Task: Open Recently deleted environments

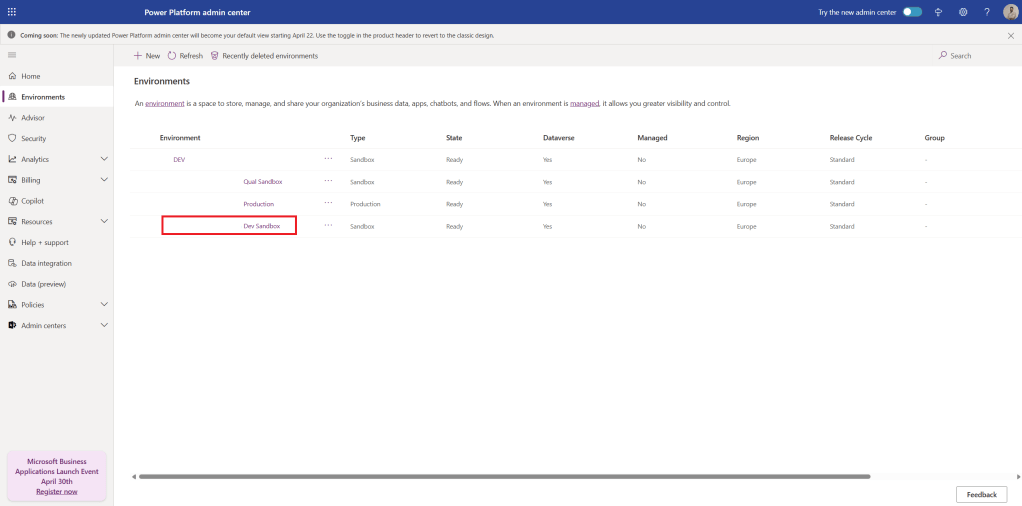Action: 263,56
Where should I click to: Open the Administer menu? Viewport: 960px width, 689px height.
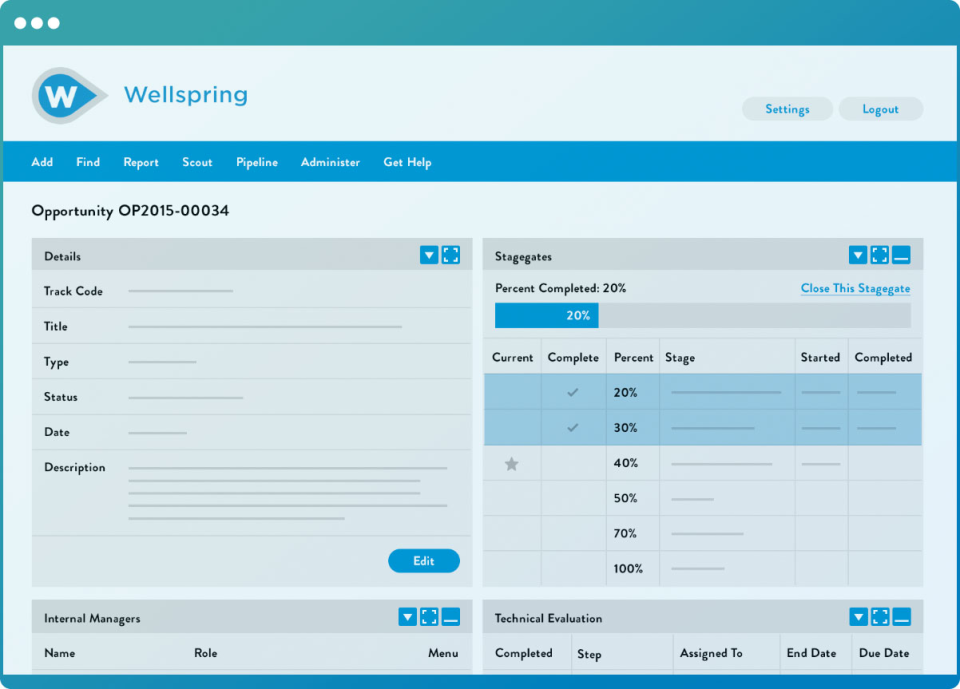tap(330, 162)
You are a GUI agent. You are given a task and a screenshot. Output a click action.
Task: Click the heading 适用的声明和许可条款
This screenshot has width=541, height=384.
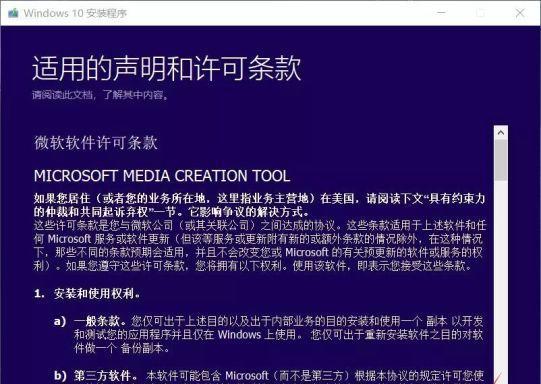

### HOW TO COMPLETE THIS TASK
Please report the number of lines in this material holding the word "screenshot", and add no other words.

### WRITTEN RESPONSE
2